Evolutionary computation solutions to the circle packing problem

In this work, we present an evolutionary omputation-based solution to the circle packing problem (ECPP). The circle packing problem consists of placing a set of circles into a larger containing circle without overlaps: a problem known to be NP-hard. Given the impossibility to solve this problem efficiently, traditional and heuristic methods have been proposed to solve it. A naïve representation for chromosomes in a population-based heuristic search leads to high probabilities of violation of the problem constraints, i.e., overlapping. To convert solutions that violate constraints into ones that do not (i.e., feasible solutions), in this paper we propose two repair mechanisms.
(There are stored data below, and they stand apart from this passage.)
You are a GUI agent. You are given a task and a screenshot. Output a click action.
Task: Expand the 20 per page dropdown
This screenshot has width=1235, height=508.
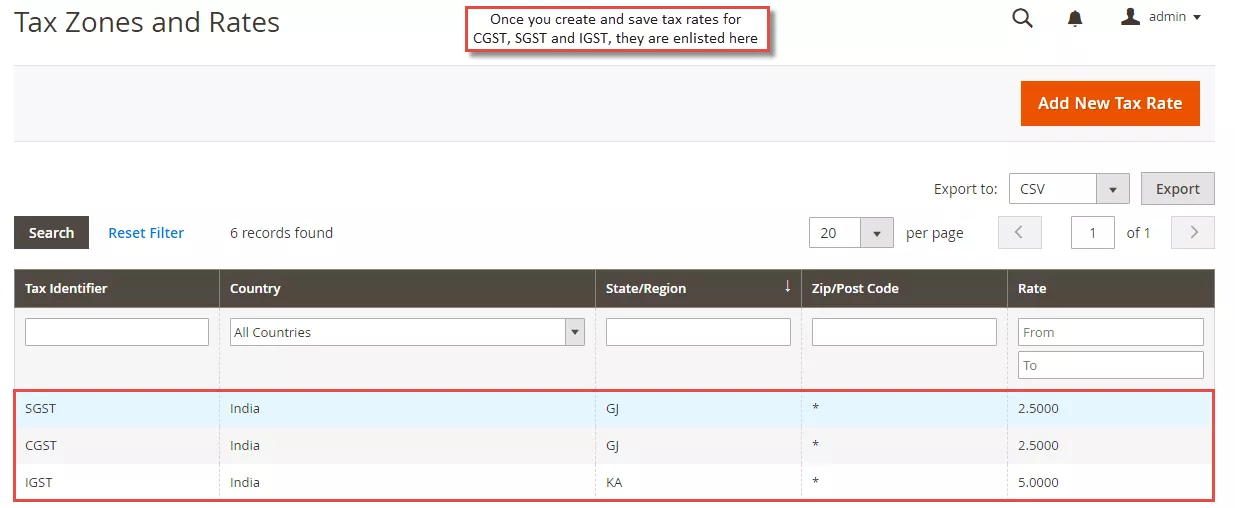pos(876,233)
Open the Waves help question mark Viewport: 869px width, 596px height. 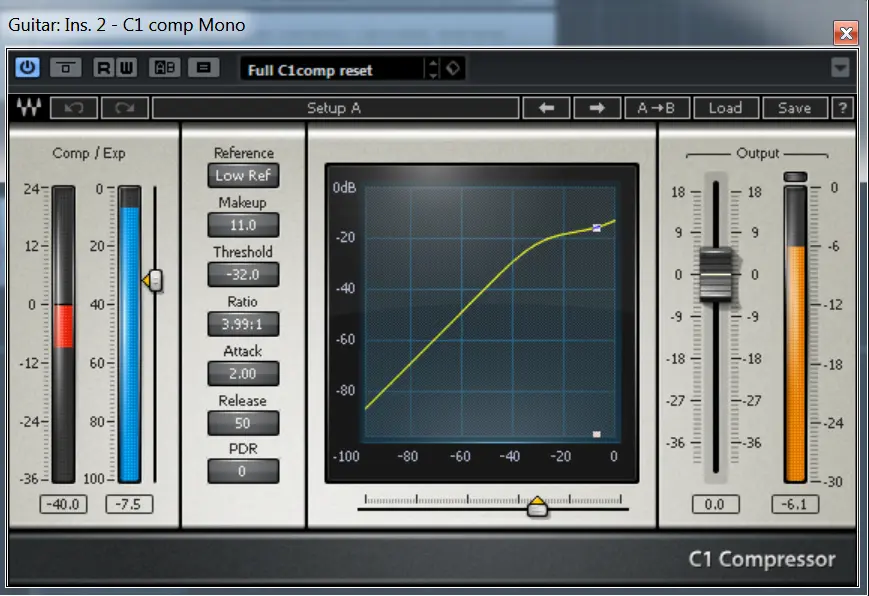tap(843, 108)
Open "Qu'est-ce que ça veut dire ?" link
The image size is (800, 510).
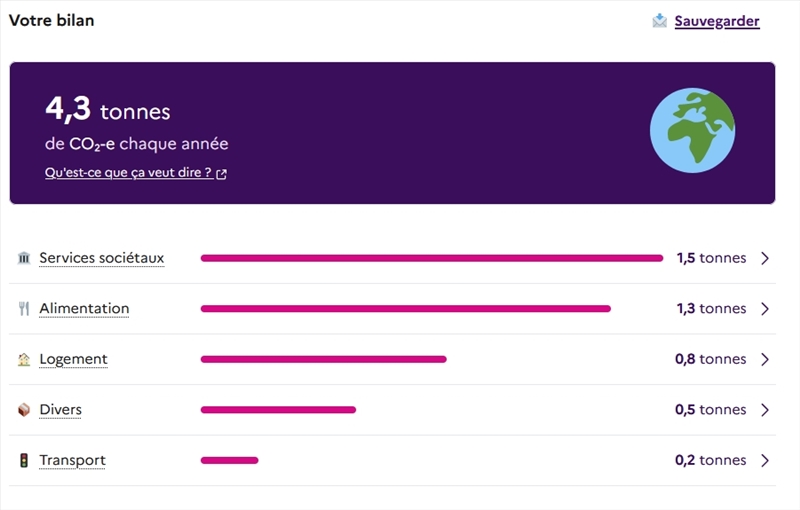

The first one considers every circle as an elastic ring and overlaps create repulsion forces that lead the circles to positions where the overlaps are resolved. The second one forms a Delaunay triangulation with the circle centers and repairs the circles in each triangle at a time, making sure repaired triangles are not modified later on. Based on the proposed repair heuristics, we present the results of the solution to the CPP problem to a set of unit circle problems (whose exact optimal solutions are known). These benchmark problems are solved using genetic algorithms, evolutionary strategies, particle swarm optimization, and differential evolution. The performance of the solutions is compared to those known solutions based on the packing density. We then perform a series of experiments to determine the performance of ECPP with non-unitary circles. First, we compare ECPP’s results to those of a public competition, which stand as the world record for that particular instance of the non-unitary CPP. On a second set of experiments, we control the variance of the size of the circles. In all experiments, ECPP yields satisfactory near-optimal solutions.